Somewhere in the back of my mind
lives a beautiful young Korean man who only shows up sometimes in my dreams. With
this young man, my heart is always singing because I am so happily in love and
ever waiting to see him once again.
I
was driving my car, when I notice that I am holding some type of powder in my
left hand. I immediately start thinking of a way to get rid of it. I know that
I need to roll down the window and throw it out but I am reluctant to give up
the use of my right hand in order to roll down the window and throw it out for
fear of losing control of the car while driving. I look up and see that I am
nearing a toll booth. A police car is parked in the center of the median, the
way they often do, and I begin to panic because this powder is still in my hand
and I now need to turn. So I illegally drive through the toll plaza and make an
illegal u turn. Then I do the same thing again and am pulled over by the police
officer.
When asked for my license and
registration, I am confident knowing that all of my papers are in order.

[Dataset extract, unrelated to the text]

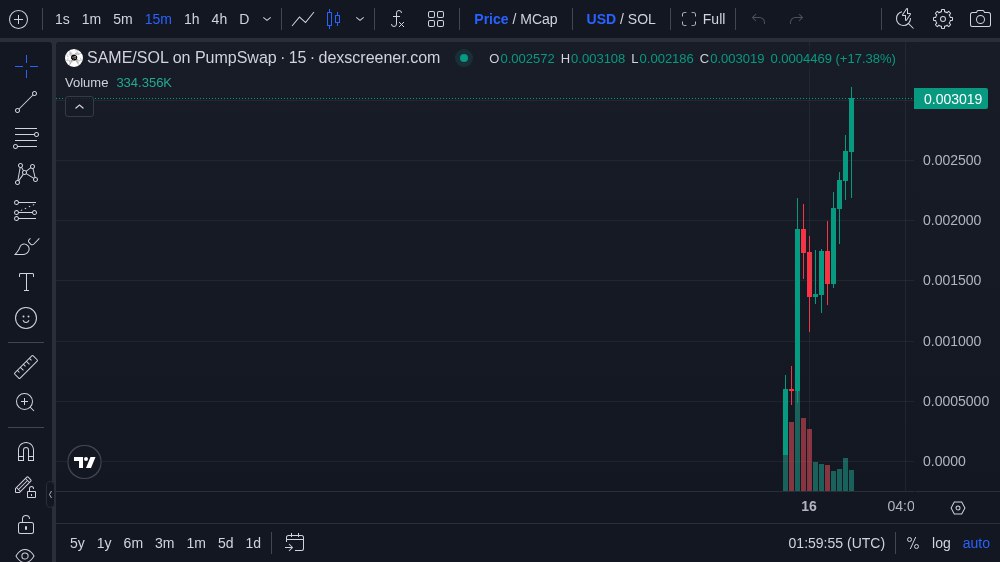Enter Full screen mode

However, when I hand the officer my documents they are made out to a Tavaugh
Singh. He informs me that these are not my documents and then takes me to the
nearest precinct.
I am in front of a bullet proof window
pulling out the documents from my purse to check once again when the license
and registration of this acquaintance are enclosed in the small, clear plastic
folder with the navy blue back and out falls a roach. Yes, from one of my
previous smoking interludes. I do not make eye contact with the girl behind the
desk and am grateful that the officer has gone into the inner office to do some
official paperwork. If the young sandy blonde secretary sees it fall, she does
not let on. And I am grateful for the dismissal or the fat chance that she
really didn’t see it hit the floor. I brush it with my foot and it barely
moves, so I kick it once again to push it farther behind a large potted plant.
I am given a mandatory phone call and after
several rings, my friend, Tavaugh Singh, picks up the phone as I explain to him
about the document mix up. I am holding, for what seems like 15 minutes, while
he checks the top drawer of my dresser in search of what I will need to clear
myself.
Then the dream changes energy as I
run into an old friend who now has a television talk show and is extremely
successful. I ask her if she would like to get a drink with me and she begins
to wonder what might be available in this particular part of town. I then go on
to inform her that we can not only get a drink but we can get one dressed up
like a desert with whipped cream, chocolate syrup, and a cherry on top.
But the surprising part of the dream is
the “missing face” of the Korean man who lights the hope in my heart with such
joy that no matter what happens, I am still able to find joy in the face of all
possible difficulties. Someone I have never seen and have never
met but am hopelessly in love with, nevertheless!